A quick stop was the University of Tennessee’s East Tennessee Research and Education Center in Knoxville. We were already visiting three different Tennessee farms that day, but there it was, only a couple miles away from Jonathan Buchanan’s Crooked Road Farm, so we dropped in for a quick look. Much of the farm’s work is giving young beginning farmers experience growing market crops, but we also got to see pepper trials, stevia trials, and – a great new vocabulary word – ratooning trials for kale and other crops in the brassica family. Ratooning is the practice of severely cutting back plants to stimulate new growth for later production. Okra growers in the Deep South often do it, so as to keep okra plants from getting 10 feet tall or more! Here’s a ratooned kale crop at the East TN Research and Education Center.
Next was the USDA’s U.S. Vegetable Laboratory in Charleston, South Carolina, with Clemson University’s Coastal Research and Education Center (CREC) nearby. Mark Farnham and Richard Fery with the USVL, and Brian Ward (at left below) with the CREC, showed us around. Here Mark talks about his work with breeding summer broccoli that holds up in July heat. Vegetable breeding is patient work – it can take planting out big fields of dozens of different breeding lines to find the best traits. This was July, swelteringly hot in Charleston, but there was some great looking broccoli out there – Mark’s hoping to release some of the breeding lines in the next few years!
Mark (at right below) is a brassicas guy; another recent project of his and Pat Wechter’s, Carolina Broadleaf mustard, is a leafy green bred for resistance to a bacterial leaf blight that’s become a problem in the Deep South. The USVL makes small amounts of breeding stock available to seed producers, so we’re hoping to line up some of our own seed growers for this one and have it in the SESE catalog in the next few years.
Richard Fery is emeritus plant geneticist at the USVL. He’s worked on many different seed crops over the years, mostly peppers and southern peas. He and his colleagues bred the nematode-resistant Carolina Wonder sweet pepper, Charleston Hot hot pepper, and many others, and he’s shared seedstock with us of southern peas releases that we’re hoping to be able to offer in the next few years. He’s in the picture below at right, with colleague Floyd P. Maguire at left.

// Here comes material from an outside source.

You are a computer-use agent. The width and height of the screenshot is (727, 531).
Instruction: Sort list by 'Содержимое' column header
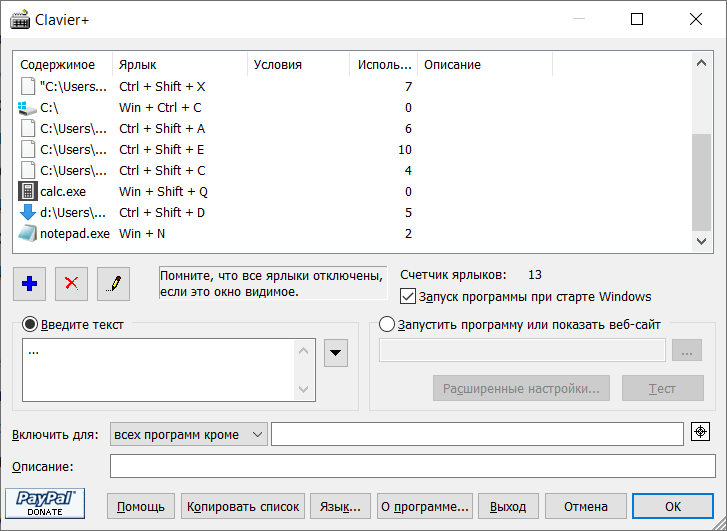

Across the street, Brian Ward gave us a fast tour of the organics section of Clemson’s Coastal Research and Education Center. Interesting projects included watermelon seedlings grafted onto gourd rootstock for greater disease resistance and vigor, a study of alternative pollinators for watermelons, rice trials, and seed increases for heirloom varieties of peanuts, southern peas, and corn. Alas, so much to see, but so little time!

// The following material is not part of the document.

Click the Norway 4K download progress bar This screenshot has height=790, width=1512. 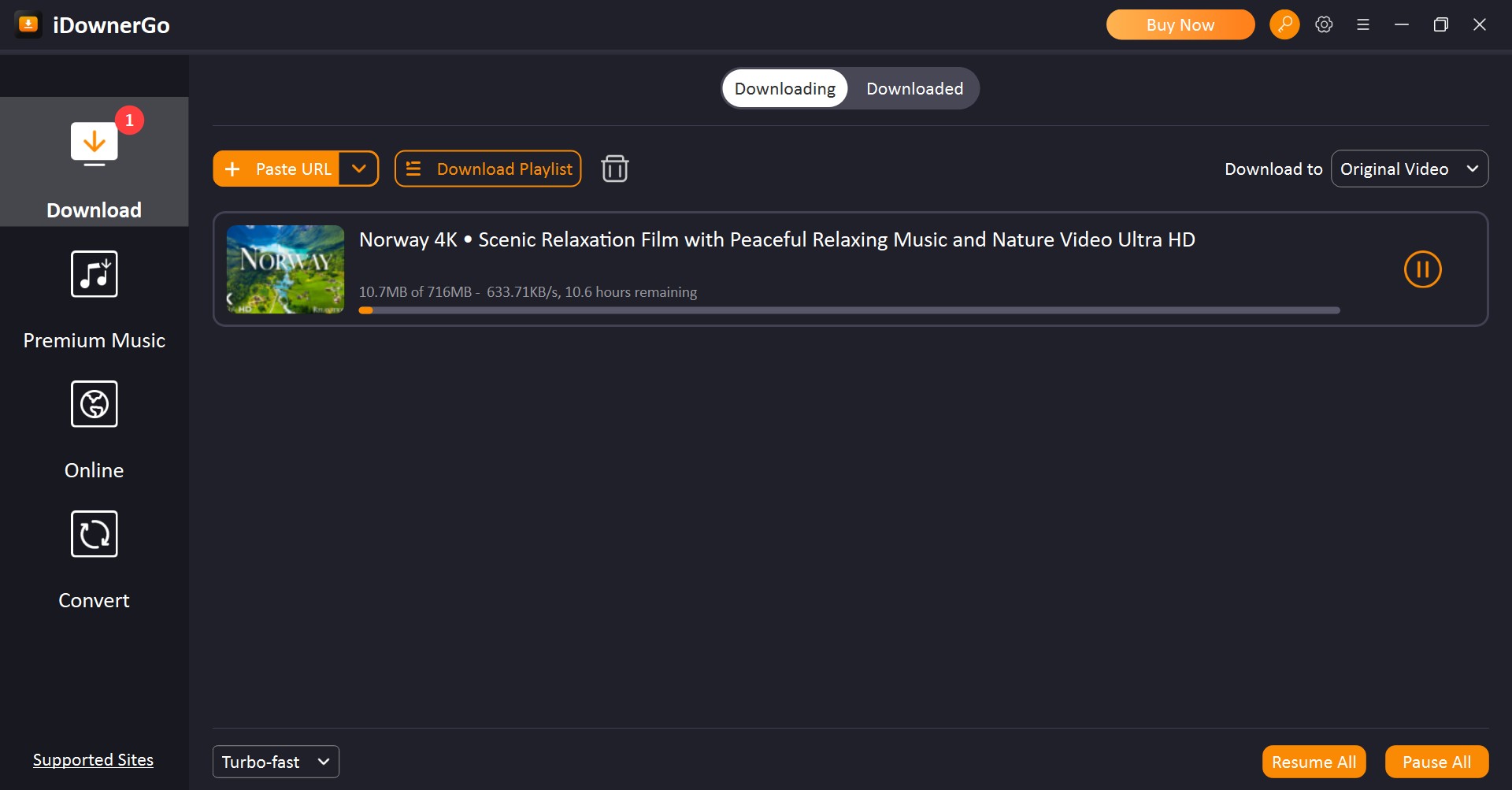coord(849,310)
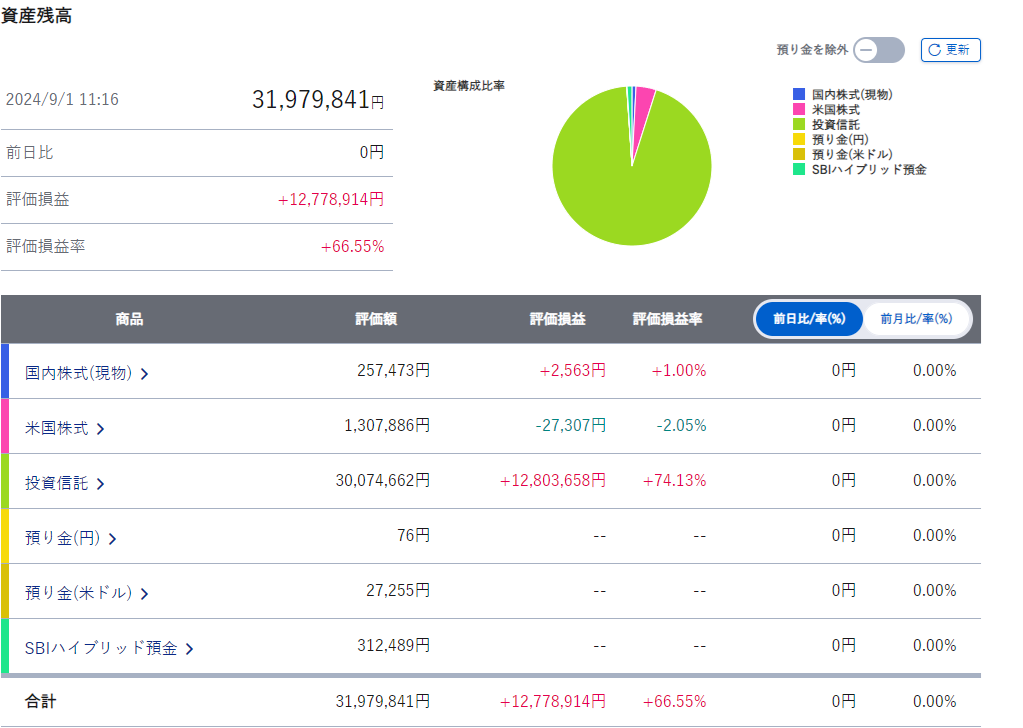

Our final stop in the research portion of this trip was the Cherry Farm facility in Goldsboro, NC, for the Center for Environmental Farming Systems (CEFS), a collaboration between several NC ag departments. With 2,245 acres available, CEFS has a huge area to do all kinds of big studies, with long term studies of soil nutrition, tree alley crops, forest succession, animal husbandry, and many others. Research Operations Manager Andy Meier generously took time on a Sunday afternoon to show us around. CEFS helps provide the space and support for many NC ag folks and groups to do trials. Their variety trials this year include wheat, barley, soybeans, and this southern peas trial with four repetitions. Again, so much to see, and so little time!